TEXT EXCERPT
January 28, 2007

Defining Creative People

(One way or another, everything on this blog ties back to creative people and their contribution to society. This is a topic that I care about, and even wrote a book about. The material below was first published in The Creative Professional. You'll find a link to that book in the "Books" section of this blog. Okay, I'm new at this... here's my first posting on my first blog...)

Who are creative professionals? Artists, writers, musicians, producers, directors, performers, designers, and others with similar job descriptions are among the most obvious answers. In fact, the list is longer, as creative professions embrace not only those who develop ideas and products, but also those who market, analyze, and improve upon them.

Dictionary definitions provide little more than synonyms, suggesting that creative people “produce something through imaginative skill.” Psychologist Teresa Amabile judges a work to be creative if it is both novel and an appropriate, useful, correct or valuable response to a task that requires a degree of discovery or learning.” That definition roughly parallels Laurie Anderson’s brilliant summation, “Writing about music is like dancing about architecture.”

A closer look at the habits, styles and attributes typically associated with creative professionals at work may mirror your own way of working.

1. Intense Focus
The best creative work demands an extreme amount of attention paid without regard to time, relationships or other real-life priorities. Quoting Edison: “Godlike genius! Godlike nothing! Sticking to it is the genius!”

EXTRACTED ENTRIES

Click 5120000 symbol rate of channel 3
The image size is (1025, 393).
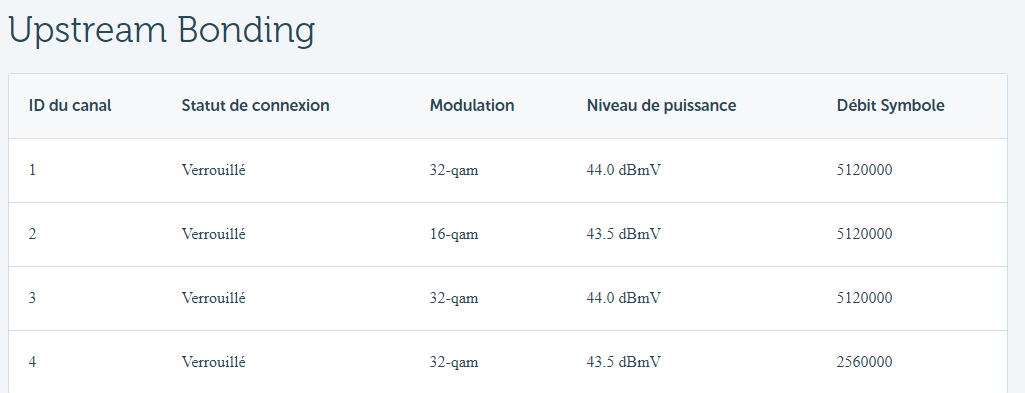point(864,298)
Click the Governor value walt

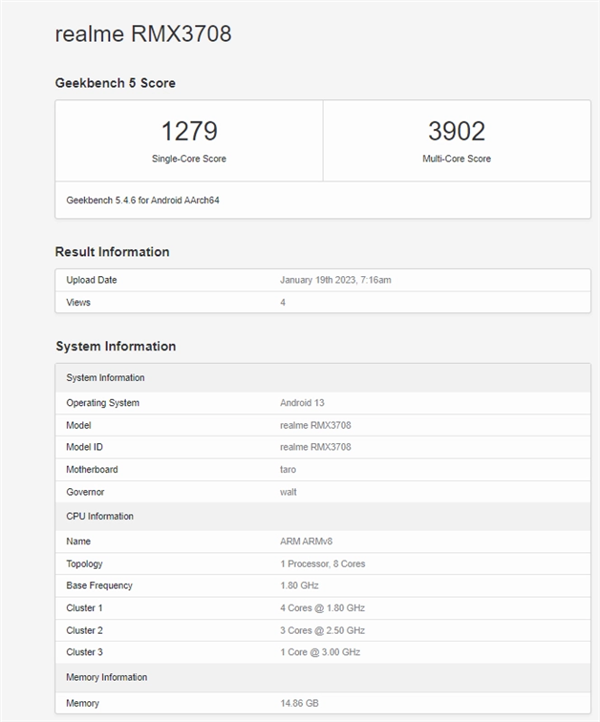click(288, 492)
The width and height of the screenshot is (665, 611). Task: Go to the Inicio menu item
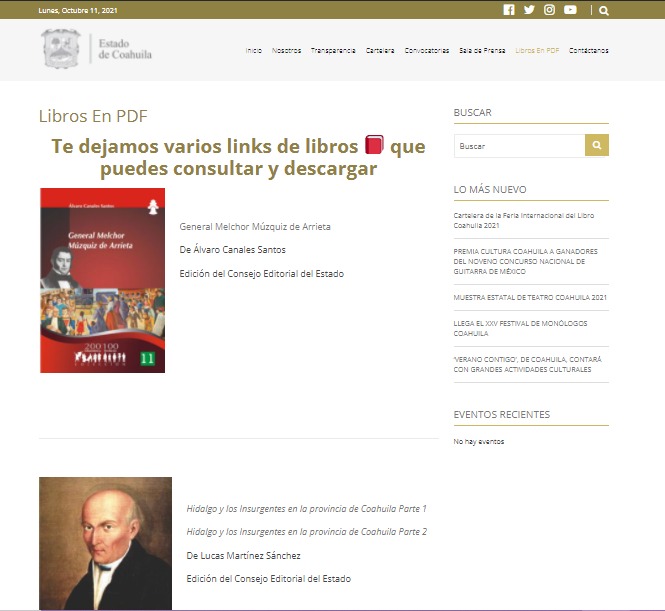[254, 50]
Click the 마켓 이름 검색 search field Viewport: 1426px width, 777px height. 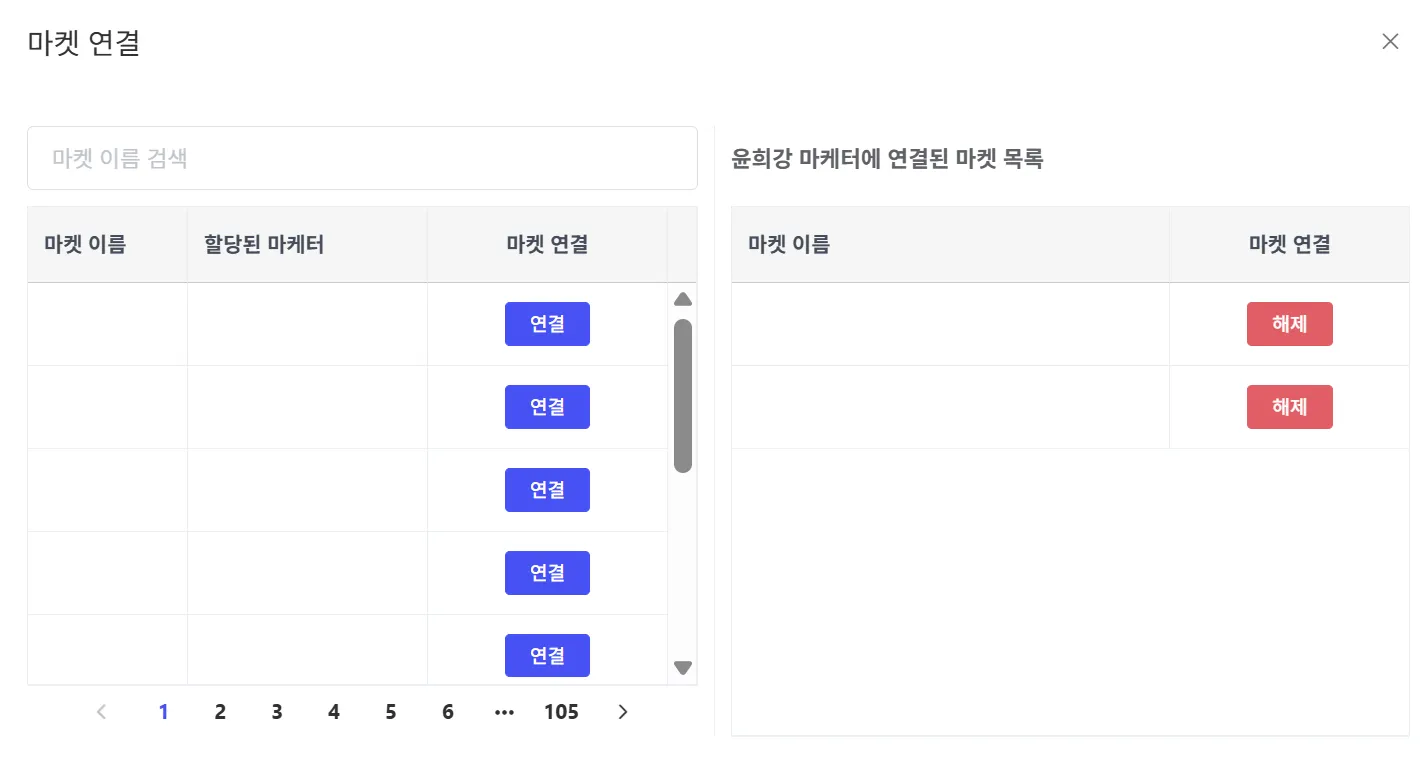point(362,158)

TASK REQUIREMENTS
#1 In the blog post on defining creative people, where was the material first published?
#2 In the blog post on defining creative people, which job titles are given as the most obvious examples of creative professionals? List every one.
#3 Continue the blog post on defining creative people from where it stops.

RESULTS
#1 In the book The Creative Professional.

#2 Artists, writers, musicians, producers, directors, performers, designers

#3
2. Self-Motivation
Creative professionals make a project their own. Money is rarely the primary driver. More often, the primary drivers are personal adventure or challenge, the opportunity to collaborate, the opportunity for reinvention or rejuvenation, and/or satisfaction.

3. A Sense of Humor
Most creative work is fun, or ought to be. Humor may be lighthearted, but it is often dark, cynical or razor-sharp. If a creative workplace lacks laughter, something is fundamentally wrong.

4. Taking Breaks
In one office, this materialized as a daily nap break for the writing staff. Breaks relieve the pressure and allow ideas to simmer on a back burner.

5. A Need for Feedback
Creative work benefits from early input from others, and from peer review. Feedback late in the process is not as productive or useful.

6. Passionate Self-Confidence
Most creative professionals are driven by a clear understanding of their own capabilities and value. Nevertheless, we all dip into the stereotype from time to time, becoming fearful, insecure, and overwhelmed. Once the curtain goes up, stage fright vanishes—or we don’t remain creative professionals for long.

7. A Highly Personal Sense of Time
Creative people may perceive time differently. When a project is in active production, hours pass quickly; days and nights may blend, and sleep may be scarce. Work may be done at odd hours; tasks planned for hours may require days. Ideas may require decades to move from concept to completion.

8. Individuality
Among the endless manifestations: odd choice of clothes, hair styles, hair colors, word choices, perceptions of the world, places to go on vacation, ways of decorating a work space. We may be colorful just for fun, or monochromatic for the same reason. Or, we may have reasons that you really don’t want to know….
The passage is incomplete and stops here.